The conflict prompted hundreds of campus demonstrations nationwide, including at the University of California at Los Angeles and other UC system campuses. The protest were some of the largest demonstrations to take place on US campuses since the anti-Vietnam war protests of the 1960s.

Students voiced a variety of demands, including calls for universities to publicly support a ceasefire in Gaza, divest from Israeli companies and companies that supply Israel’s military, and cut ties with Israeli universities.

The protests in the US inspired similar demonstrations across the UK and Europe.

Protests at UCLA attracted national attention after violence between pro-Israeli and pro-Palestinian demonstrators erupted on the campus in late April. Shortly after, hundreds of police in riot gear gathered in the encampment and ordered pro-Palestinian protesters to disperse or face arrest.

In a statement announcing the investigation on Wednesday, Leo Terrell, a member of the Federal Task Force to Combat Anti-Semitism and senior counsel to the assistant attorney general for civil rights, said: “The impact upon UC’s students has been the subject of considerable media attention and multiple federal investigations. But these campuses are also workplaces, and the Jewish faculty and staff employed there deserve a working environment free of antisemitic hostility and hate.”

The Department of Justice’s investigation comes months after the US Department of Education investigated nine complaints against UC schools in Los Angeles, Santa Barbara, San Diego, Davis and Santa Cruz, and reached an agreement with the UC system.
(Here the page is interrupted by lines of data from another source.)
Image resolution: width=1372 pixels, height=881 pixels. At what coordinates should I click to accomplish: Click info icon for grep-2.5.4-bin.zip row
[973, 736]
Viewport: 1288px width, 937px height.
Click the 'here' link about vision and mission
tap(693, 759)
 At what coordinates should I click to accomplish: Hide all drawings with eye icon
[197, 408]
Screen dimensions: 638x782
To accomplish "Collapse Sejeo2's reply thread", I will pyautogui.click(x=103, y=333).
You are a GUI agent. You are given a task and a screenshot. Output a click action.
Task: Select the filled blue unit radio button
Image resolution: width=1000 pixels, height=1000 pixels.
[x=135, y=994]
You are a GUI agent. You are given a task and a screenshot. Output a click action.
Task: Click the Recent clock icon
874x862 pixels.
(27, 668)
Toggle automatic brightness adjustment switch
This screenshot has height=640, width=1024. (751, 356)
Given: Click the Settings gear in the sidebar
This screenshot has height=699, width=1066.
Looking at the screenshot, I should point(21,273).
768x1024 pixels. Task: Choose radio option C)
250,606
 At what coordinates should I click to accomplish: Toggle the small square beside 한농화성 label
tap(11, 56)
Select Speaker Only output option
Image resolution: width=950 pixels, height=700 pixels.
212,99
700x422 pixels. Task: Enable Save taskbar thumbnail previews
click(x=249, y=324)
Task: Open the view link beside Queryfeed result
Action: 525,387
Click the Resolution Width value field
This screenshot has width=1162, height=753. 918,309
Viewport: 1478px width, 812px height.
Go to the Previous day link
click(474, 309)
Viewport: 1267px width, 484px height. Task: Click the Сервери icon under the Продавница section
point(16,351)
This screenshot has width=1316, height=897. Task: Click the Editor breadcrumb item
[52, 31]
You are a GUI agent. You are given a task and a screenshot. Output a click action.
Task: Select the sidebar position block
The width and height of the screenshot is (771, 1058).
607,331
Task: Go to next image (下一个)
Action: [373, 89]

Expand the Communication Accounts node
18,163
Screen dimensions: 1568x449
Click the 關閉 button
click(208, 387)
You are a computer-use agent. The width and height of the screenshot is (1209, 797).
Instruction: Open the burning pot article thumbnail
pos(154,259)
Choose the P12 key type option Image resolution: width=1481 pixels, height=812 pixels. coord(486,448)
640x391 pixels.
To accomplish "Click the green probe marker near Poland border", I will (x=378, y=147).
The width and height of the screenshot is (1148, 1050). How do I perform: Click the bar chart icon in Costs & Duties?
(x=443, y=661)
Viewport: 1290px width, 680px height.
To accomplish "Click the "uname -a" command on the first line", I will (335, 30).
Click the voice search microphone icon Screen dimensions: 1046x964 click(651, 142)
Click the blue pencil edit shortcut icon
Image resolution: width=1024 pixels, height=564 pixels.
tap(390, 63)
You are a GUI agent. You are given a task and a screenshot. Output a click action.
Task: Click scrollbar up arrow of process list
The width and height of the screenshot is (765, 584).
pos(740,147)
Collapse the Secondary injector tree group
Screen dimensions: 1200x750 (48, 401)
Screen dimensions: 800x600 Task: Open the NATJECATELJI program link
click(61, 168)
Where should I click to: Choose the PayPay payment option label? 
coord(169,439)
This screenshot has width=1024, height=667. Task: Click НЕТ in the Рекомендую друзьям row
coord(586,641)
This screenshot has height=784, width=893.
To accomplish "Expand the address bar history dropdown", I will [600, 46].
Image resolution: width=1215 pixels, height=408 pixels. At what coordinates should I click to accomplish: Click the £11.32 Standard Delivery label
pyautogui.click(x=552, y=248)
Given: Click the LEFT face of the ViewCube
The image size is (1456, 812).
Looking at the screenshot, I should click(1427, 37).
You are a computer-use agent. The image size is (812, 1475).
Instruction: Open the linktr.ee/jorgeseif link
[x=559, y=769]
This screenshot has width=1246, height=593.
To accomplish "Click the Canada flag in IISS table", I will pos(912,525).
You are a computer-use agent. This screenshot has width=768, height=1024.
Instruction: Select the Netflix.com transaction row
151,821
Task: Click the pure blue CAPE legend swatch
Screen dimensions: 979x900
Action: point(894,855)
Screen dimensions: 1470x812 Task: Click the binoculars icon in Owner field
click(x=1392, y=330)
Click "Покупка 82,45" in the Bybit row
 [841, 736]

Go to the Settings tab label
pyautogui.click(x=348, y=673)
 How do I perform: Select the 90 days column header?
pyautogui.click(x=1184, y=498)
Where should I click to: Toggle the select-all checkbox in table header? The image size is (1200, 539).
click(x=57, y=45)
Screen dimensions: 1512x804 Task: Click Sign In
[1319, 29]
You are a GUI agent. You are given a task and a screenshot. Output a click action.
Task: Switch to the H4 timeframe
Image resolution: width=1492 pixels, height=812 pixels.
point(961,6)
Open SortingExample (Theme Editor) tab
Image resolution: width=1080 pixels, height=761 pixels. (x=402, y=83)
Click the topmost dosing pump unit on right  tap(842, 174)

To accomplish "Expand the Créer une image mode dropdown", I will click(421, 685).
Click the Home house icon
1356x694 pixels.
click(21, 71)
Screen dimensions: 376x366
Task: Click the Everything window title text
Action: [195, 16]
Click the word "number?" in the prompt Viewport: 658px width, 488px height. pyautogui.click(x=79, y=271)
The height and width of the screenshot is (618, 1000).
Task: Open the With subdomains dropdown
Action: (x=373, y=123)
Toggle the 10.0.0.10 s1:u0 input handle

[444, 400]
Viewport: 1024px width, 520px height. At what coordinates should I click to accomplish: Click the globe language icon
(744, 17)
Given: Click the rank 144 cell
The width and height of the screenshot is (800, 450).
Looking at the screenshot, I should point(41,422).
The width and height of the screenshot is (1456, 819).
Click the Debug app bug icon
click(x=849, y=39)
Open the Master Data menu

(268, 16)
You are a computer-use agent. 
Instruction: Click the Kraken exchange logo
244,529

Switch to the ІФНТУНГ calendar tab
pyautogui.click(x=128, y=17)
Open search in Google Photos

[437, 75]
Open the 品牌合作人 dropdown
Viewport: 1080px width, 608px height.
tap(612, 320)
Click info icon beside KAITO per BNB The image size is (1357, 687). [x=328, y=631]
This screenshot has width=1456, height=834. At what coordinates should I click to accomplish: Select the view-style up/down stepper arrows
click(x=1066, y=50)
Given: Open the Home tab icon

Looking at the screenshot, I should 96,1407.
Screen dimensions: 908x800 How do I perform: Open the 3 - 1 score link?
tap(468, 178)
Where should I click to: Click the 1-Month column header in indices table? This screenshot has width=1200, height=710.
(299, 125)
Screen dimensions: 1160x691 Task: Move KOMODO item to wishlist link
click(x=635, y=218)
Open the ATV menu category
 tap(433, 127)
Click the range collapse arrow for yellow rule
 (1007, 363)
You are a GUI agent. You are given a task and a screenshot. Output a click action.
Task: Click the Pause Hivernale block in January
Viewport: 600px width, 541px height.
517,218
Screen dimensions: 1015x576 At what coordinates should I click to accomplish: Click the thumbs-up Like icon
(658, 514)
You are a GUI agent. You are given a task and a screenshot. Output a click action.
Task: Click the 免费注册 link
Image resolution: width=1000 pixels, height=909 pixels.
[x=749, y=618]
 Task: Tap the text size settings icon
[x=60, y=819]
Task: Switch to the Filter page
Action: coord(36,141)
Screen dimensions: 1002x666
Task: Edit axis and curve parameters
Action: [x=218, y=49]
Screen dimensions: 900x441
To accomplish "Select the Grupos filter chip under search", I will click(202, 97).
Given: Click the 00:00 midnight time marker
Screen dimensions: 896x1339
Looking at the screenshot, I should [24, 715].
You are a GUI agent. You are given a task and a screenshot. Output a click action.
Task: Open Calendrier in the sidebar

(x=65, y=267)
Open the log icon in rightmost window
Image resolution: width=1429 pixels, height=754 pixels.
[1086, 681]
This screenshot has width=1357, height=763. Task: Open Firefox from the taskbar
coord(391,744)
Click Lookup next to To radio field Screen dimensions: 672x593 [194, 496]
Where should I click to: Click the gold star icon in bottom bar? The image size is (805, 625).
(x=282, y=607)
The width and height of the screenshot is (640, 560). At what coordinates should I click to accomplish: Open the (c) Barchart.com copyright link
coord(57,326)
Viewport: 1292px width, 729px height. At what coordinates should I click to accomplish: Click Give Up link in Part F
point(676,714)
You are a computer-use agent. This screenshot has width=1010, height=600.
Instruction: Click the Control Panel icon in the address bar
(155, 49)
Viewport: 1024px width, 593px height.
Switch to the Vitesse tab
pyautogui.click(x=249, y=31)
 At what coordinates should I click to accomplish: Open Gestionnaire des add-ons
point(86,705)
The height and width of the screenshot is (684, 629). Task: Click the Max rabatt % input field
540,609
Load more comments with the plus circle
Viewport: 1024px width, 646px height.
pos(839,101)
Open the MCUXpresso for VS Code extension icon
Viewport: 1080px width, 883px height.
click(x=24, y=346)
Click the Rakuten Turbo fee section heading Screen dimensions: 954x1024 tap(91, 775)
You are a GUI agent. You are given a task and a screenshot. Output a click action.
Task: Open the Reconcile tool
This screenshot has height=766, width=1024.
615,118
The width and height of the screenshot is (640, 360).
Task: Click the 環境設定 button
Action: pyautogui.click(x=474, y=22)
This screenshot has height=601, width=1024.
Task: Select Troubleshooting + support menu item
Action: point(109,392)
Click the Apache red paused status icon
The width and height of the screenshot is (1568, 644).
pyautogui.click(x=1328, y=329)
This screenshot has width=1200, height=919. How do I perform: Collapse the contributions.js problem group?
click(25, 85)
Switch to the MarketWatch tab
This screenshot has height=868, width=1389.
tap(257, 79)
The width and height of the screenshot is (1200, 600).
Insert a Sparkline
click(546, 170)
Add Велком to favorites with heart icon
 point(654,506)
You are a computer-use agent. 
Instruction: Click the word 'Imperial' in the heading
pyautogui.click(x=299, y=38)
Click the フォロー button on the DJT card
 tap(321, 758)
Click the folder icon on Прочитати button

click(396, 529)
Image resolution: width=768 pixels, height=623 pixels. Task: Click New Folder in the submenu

The complaints alleged the schools failed to respond effectively to antisemitic and anti-Arab harassment.

The UC system agreed to step up reporting of complaints to the department’s Office for Civil Rights and review all complaints and reports of harassment from the past two academic years to determine whether further action is needed. The agreement also calls for more training of university employees and campus police officers about their obligations under federal law.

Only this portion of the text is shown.